Government shutdowns are, more than anything, political tools. Sometimes the politics end up having a net benefit — the Clinton-era shutdown turned attention to the growing budget deficit and helped generate a budget surplus.
The recent shutdown, however, which lasted from Oct. 1 to Oct. 16, was different. Political brinksmanship over Obamacare and the debt ceiling were the main drivers of the shutdown this time around -- and the end result was (as before) to kick the can down the road.
Nevertheless, despite recent reports from the President’s Council of Economic Advisers and even the private sector, government shutdowns are not catastrophic.
First off, as I’ve written before, prior shutdowns barely budged important short-run economic indicators like the S&P, the Dow Jones Industrial Average, or the interest rate on short-term treasuries.
Primarily, this is because there are other, much more relevant economic factors involved in private sector decisions. The 1970s had price controls and the 1990s had a booming economy. Both play much bigger roles in investment and spending decisions than whether or not the government is “open.”
Indeed, even this time around, with a weak economy and a lack of confidence in policymakers, the S&P closed 2 percent higher on the last day of the shutdown than it did the first day and maintained a steady upward trend during the second half of the shutdown.
But what about the big claim from the CEA that a staggering 120,000 fewer jobs were created in the private sector than would have been without the shutdown? It pays to first understand that this number has a significant margin of error.
The CEA came to their conclusion by developing a “weekly economic index” using short-run indicators. In general, predicting short-run fluctuations like these is very difficult to do and comes with a host of quibbles and concerns regarding accuracy.
Short-run changes in indicators tend to be very noisy, and even with a sudden “discontinuity” like the government shutdown, short-run fluctuations are affected by many other factors beyond the beltway.
There are other reasons to doubt the accuracy of their findings (or at least, to take them with a grain of salt). For one, the number of jobs added in August and September was 193,000 and 148,000, respectively.
If CEA’s projections are accurate, we should expect less than 100,000 new jobs to have been added in October and perhaps even a net loss of jobs, if August and September are any indicators of job growth.
While the economy is weak, it has been recovering (albeit slowly). History has shown that neither government shutdowns nor political brinksmanship pulls back growth to such an extent.
Finally, we get to the estimates of the effect on growth rates. CEA estimates that these recent events will reduce growth in the fourth quarter by 0.25 percentage points. This is certainly possible and would be due to reduced spending by government workers, government agencies, and government contractors.
But there’s more to this story.
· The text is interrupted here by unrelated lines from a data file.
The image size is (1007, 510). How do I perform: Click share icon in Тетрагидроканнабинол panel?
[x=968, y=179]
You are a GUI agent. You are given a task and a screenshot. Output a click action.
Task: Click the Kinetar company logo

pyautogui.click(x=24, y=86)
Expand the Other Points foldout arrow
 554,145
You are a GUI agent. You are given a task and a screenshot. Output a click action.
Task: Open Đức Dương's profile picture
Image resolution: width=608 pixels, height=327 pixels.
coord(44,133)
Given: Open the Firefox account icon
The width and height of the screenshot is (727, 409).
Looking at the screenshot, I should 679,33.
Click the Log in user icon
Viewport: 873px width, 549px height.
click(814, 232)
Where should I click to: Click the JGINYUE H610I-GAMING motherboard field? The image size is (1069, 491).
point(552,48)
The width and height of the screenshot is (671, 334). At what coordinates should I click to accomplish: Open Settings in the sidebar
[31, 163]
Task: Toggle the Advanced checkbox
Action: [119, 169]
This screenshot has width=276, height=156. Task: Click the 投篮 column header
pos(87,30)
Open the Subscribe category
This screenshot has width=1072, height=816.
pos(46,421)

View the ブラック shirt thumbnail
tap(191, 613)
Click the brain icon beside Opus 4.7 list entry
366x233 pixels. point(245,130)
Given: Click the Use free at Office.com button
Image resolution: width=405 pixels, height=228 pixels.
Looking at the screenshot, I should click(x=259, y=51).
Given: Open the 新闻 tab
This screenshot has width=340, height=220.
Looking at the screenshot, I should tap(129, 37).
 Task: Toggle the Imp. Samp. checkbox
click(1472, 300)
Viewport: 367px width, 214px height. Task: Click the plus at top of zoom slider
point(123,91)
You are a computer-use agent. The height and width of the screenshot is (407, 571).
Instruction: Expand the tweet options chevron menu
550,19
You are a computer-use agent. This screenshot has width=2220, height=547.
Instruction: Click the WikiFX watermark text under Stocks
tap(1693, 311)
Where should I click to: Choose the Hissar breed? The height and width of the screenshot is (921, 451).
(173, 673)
Government contractors who get delayed payments will simply shift their spending to a later period. Furloughed workers (who will end up receiving back-pay) will also shift their consumption patterns accordingly.
So while it’s possible that GDP growth in the fourth quarter will take a hit, the drop will likely be made up with a bump in the next quarter.
When thinking about the government shutdown, it pays to remember why rating agency S&P downgraded the U.S. last year — it wasn’t due to brinksmanship but due to the country’s growing and unstable debt burden (pointing out that the sequester wasn’t enough).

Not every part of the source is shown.